Written exercise 1: From the forum thread on anti-backlash nuts, repeat word for word the passage starting at "View Full Version" and ending at "these fancy nuts?".
Written exercise 2: In the forum thread on anti-backlash nuts, which two materials does the 11:35 AM reply name for making an anti-backlash nut?
Written exercise 3: According to the forum thread on anti-backlash nuts, why is backlash a problem worth eliminating on a CNC machine?

Quoted text:
View Full Version : Anti - Backlash Nuts

08-26-2003, 10:12 AM
I was just wondering, what the exact difference is between a normal 1/2 inch leadscrew nut and an anti-backlash nut. My understanding so far, is that it will lead to in-accuracies, but how much? I can live with upto 2/16ths of an inch tolerance, so would I need to use a anti - backlash nuts?

Also, would I be able to improvise these fancy nuts?
I have seen on some sites that a slit is cut into a normal nut or something like that?!

08-26-2003, 11:35 AM
2/16? that an an eighth of an inch... That's huge... The eye can detect tolerance variations without much trouble down to a 1/100 of an inch, (particularly when inspecting a circle, a trained eye can scrutinize even better.) When you have backlash you end up with oval circles and non square squares, with gouges. your parts won't line up, 3D carvings turn out like blobs and have gouges. Backlash and rigidity are the enemies of CNC... The more you eliminate them the better.

I's not difficult at all to make an antibacklash nut from Delrin or UHMW. So why comprimise. Several of us here have done it with great success.

Regular brass or bronze nuts can be used to a fair degree by using two of them in contention or compression. But there is still some axial play in them that may or may not prove to provide some problems with vibration and or noise.

08-26-2003, 11:40 AM
Hmmm, I have read about these Delrin nuts, but, if anybody has a pic of one of these nuts I would be grateful.

When making a nut of out of Delrin, would I only need to tap it, using a tap made out of my leadscrew? Is that all?

Where can I find Delrin? I'm guessing a plastics supplier...

08-26-2003, 12:56 PM
There is some delrin going on ebay at the mo, over here (http://cgi.ebay.co.uk/ws/eBayISAPI.dll?ViewItem&item=2552044681&category=633), not long left on that one though. It is a fair price, if you hunt around you won't find it cheaper. As for the nut, you may not think you need anti-backlash now, but when you become profficient with your machine, you will kick yourself. There is a useful thread about the taps here (http://www.cnczone.com/showthread.php?s=&threadid=1248) and for pictures of an easy deign, check out Balsamans nuts (http://www.cnczone.com/showthread.php?s=&threadid=646&perpage=20&pagenumber=6)! Post number 119 on that page. Hope it helps.

Information supplied:
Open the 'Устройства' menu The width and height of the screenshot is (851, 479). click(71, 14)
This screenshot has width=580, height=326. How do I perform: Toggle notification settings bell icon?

Full answer 1:
View Full Version : Anti - Backlash Nuts

08-26-2003, 10:12 AM
I was just wondering, what the exact difference is between a normal 1/2 inch leadscrew nut and an anti-backlash nut. My understanding so far, is that it will lead to in-accuracies, but how much? I can live with upto 2/16ths of an inch tolerance, so would I need to use a anti - backlash nuts?

Also, would I be able to improvise these fancy nuts?

Full answer 2: Delrin or UHMW.

Full answer 3: Backlash produces oval circles and squares that are not square, and it leaves gouges. Parts fail to line up, and 3D carvings come out like blobs with gouges.